Wednesday, April 12, 2017

Easter

It’s Easter this week. Religious holidays have presented a bit of a conundrum for me since my faith collapsed.

Actually, Easter has always puzzled me. What do a giant Easter bunny and Peeps have to do with the resurrection of a savior of mankind?

As it turns out, very little.

Easter, like most Christian holidays, has its origins in paganism. It marked the end of the cold winter season and the beginning of new life, as evidenced by leafy buds on trees and tulips poking their heads up out of the ground. How the bunny got involved depends on what source you consult. Suffice it to say, the Christian celebration of Easter is an amalgamation of legends and stories culminating in hunting for colored eggs and eating lots of jelly beans. Or something to that effect. Oh, and then also going to church and thinking about Jesus. In new clothes.(I'm wearing the new clothes. Not Jesus. Though, come to think of it, his attire probably was new. Or refurbished. Okay, now I'm wandering into blasphemous territory. Sorry.)

In my household growing up, my parents separated the secular from the religious by giving us Easter baskets on Saturday morning, leaving Sunday free for worship. My mother never told us that our baskets full of candy and trinkets came from a giant bunny; she didn’t want us to be confused when it came to Jesus and his sacrifice.

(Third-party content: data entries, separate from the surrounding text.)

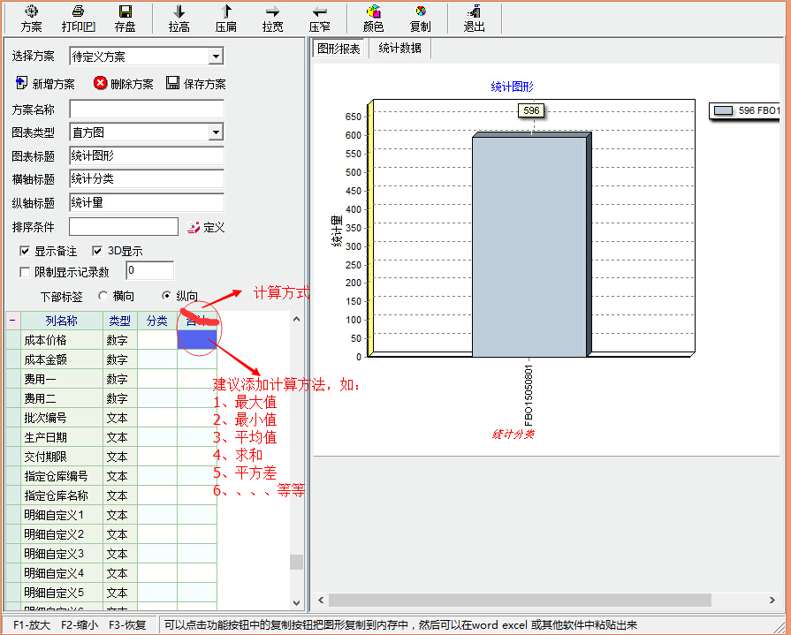This screenshot has height=635, width=791.
Task: Click the 拉高 down arrow icon
Action: click(x=179, y=12)
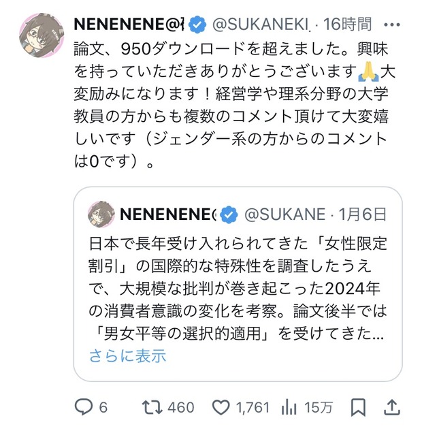Bookmark this tweet
422x431 pixels.
click(x=358, y=407)
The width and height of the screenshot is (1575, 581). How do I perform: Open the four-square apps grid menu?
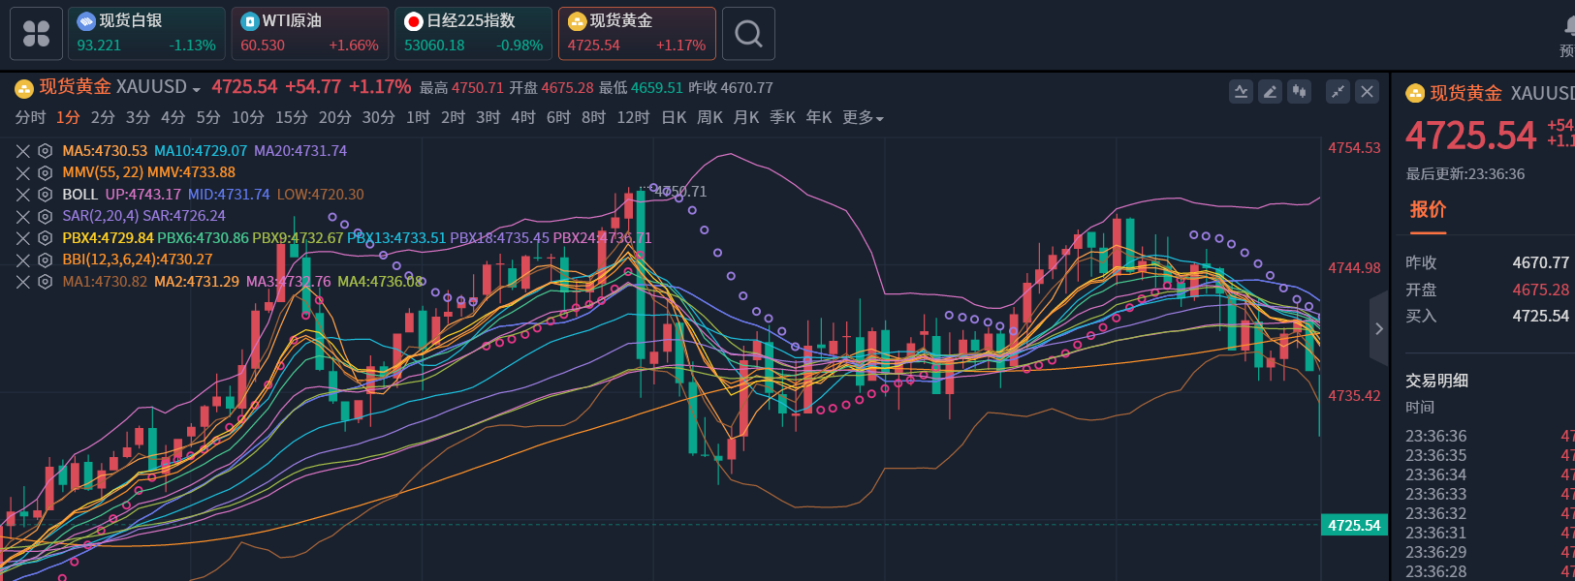[x=36, y=34]
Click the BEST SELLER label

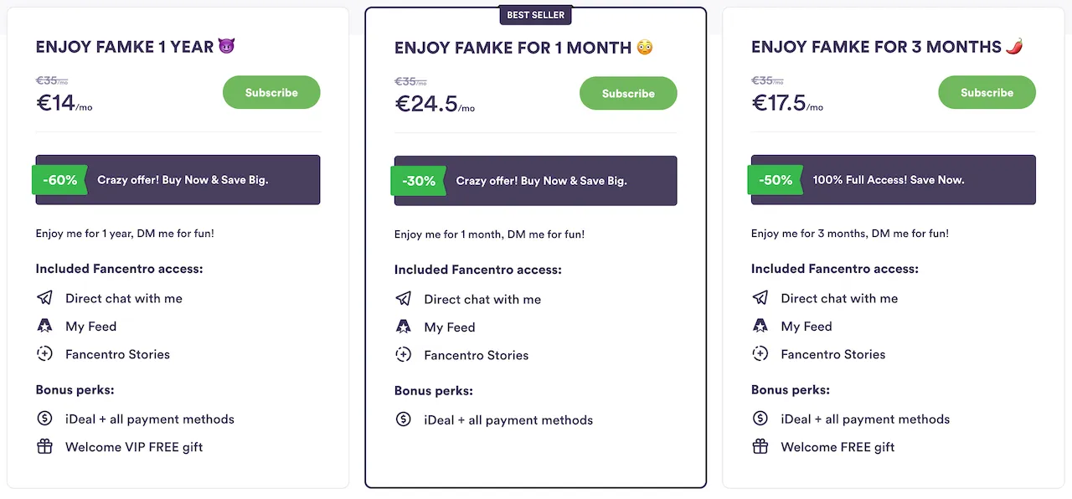[x=536, y=15]
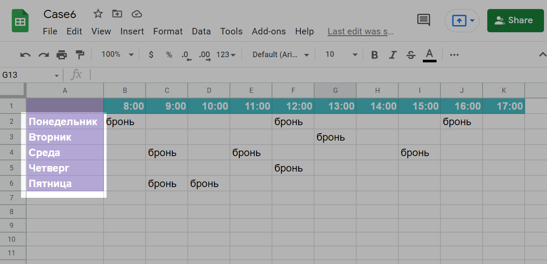Open the zoom 100% dropdown
Screen dimensions: 547x264
point(117,55)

As it turns out, her lack of context left me befuddled anyway. I never could figure out how it was all related. I just knew that we colored boiled eggs on Friday, got a basket of goodies on Saturday and had an Easter Egg hunt in the backyard, then went to church on Sunday morning wearing a new dress. I was expected to sit still in that new dress, hyped up on fake chocolate Easter eggs, and think about how Jesus died on a cross. For me. So I could go live with Heavenly Father again.

As you can clearly see, religious worship never really took with me.

Mormons sort of bastardized the entire Easter celebration and the Lenten season. Lent, from my limited understanding, is a time of personal sacrifice. As a Mormon, I was not taught in the ways of Lent, and I never knew anyone who practiced it religiously, pun intended, but I knew many people who trivialized the concept by giving up such things as Diet Coke or sugar.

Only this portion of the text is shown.